Extracted text:
----------------------------------------
Kristo Luarasi (December 15, 1876 (Note: Elsie gives the birth year as 1879, while some Albanian portals 1875.)– July 7, 1934) was an Albanian nationalist figure, printer and publisher. He was one of the activists of the Albanian National Awakening. He was one of the first Albanian printers.

==Early life==
Kristo Luarasi was born on 15 December 1876 in Luaras community in the region of Kolonjë region in Albania, back then Ottoman Empire. He attended the Albanian school of Hotovë village where he was taught by Petro Nini Luarasi.

==Albanian Colony of Bucharest==
After the prohibition of Albanian schools in 1892, he emigrated to Romania where he started taking lessons in the Albanian school established by Nikolla Naço, back then leader of the Drita ("Light") Society and publisher of the newspaper Shqiptari ("The Albanian"). Luarasi also worked in a printer shop where he mastered the printer profession. He would spend a few years there in full contact with other Albanian nationalist figures and ideas.
----------------------------------------
Data items:
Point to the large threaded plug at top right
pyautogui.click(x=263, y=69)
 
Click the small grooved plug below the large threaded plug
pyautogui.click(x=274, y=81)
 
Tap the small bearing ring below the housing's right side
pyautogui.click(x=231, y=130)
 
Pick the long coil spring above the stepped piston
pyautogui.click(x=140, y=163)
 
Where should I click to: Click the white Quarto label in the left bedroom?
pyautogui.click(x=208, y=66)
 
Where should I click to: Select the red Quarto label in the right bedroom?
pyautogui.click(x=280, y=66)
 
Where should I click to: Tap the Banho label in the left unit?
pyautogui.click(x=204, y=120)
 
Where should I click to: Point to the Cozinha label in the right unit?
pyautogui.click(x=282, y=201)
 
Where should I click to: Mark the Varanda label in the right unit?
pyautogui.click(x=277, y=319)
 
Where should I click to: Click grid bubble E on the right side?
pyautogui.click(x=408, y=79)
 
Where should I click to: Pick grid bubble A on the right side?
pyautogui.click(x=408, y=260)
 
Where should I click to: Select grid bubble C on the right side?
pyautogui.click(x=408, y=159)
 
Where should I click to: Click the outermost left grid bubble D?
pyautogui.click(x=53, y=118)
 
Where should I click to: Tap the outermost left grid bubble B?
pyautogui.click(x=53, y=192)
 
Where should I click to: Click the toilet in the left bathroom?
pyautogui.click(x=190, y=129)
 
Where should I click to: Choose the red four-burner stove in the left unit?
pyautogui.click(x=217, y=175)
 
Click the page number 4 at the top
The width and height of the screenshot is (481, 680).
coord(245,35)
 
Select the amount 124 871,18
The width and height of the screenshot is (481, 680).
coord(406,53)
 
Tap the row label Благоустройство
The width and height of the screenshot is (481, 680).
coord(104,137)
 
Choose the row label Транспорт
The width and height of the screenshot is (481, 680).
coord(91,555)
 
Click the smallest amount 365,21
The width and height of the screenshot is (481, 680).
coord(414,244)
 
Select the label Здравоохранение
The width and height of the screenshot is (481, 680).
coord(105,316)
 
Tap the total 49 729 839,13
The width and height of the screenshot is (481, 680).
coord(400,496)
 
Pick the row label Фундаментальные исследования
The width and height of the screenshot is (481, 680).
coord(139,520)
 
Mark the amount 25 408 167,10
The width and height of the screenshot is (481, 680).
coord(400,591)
----------------------------------------
Exercises:
• A. Answer these questions from the Kristo Luarasi biography above:
(i) In which village's Albanian school did Luarasi study, and who taught him there?
(ii) In what year were Albanian schools prohibited?
(iii) Which society did Nikolla Naço lead?
• B. Do these statements agree with the Kristo Luarasi biography above? Answer yes or no for each and quote the words that decide it.
(i) Luarasi emigrated to Romania.
(ii) Luarasi was the publisher of the newspaper Shqiptari.
(iii) Luarasi learned his trade in a printer shop.
• C. Transcribe the part of the Kristo Luarasi biography above starting at "Kristo Luarasi (December" and ending at "Petro Nini Luarasi.".

Responses for each task:
• A.
(i) Hotovë village; he was taught by Petro Nini Luarasi.
(ii) 1892.
(iii) The Drita ("Light") Society.

• B.
(i) Yes: "he emigrated to Romania"
(ii) No: "Nikolla Naço, back then leader of the Drita ("Light") Society and publisher of the newspaper Shqiptari"
(iii) Yes: "Luarasi also worked in a printer shop where he mastered the printer profession."

• C.
Kristo Luarasi (December 15, 1876 (Note: Elsie gives the birth year as 1879, while some Albanian portals 1875.)– July 7, 1934) was an Albanian nationalist figure, printer and publisher. He was one of the activists of the Albanian National Awakening. He was one of the first Albanian printers.

==Early life==
Kristo Luarasi was born on 15 December 1876 in Luaras community in the region of Kolonjë region in Albania, back then Ottoman Empire. He attended the Albanian school of Hotovë village where he was taught by Petro Nini Luarasi.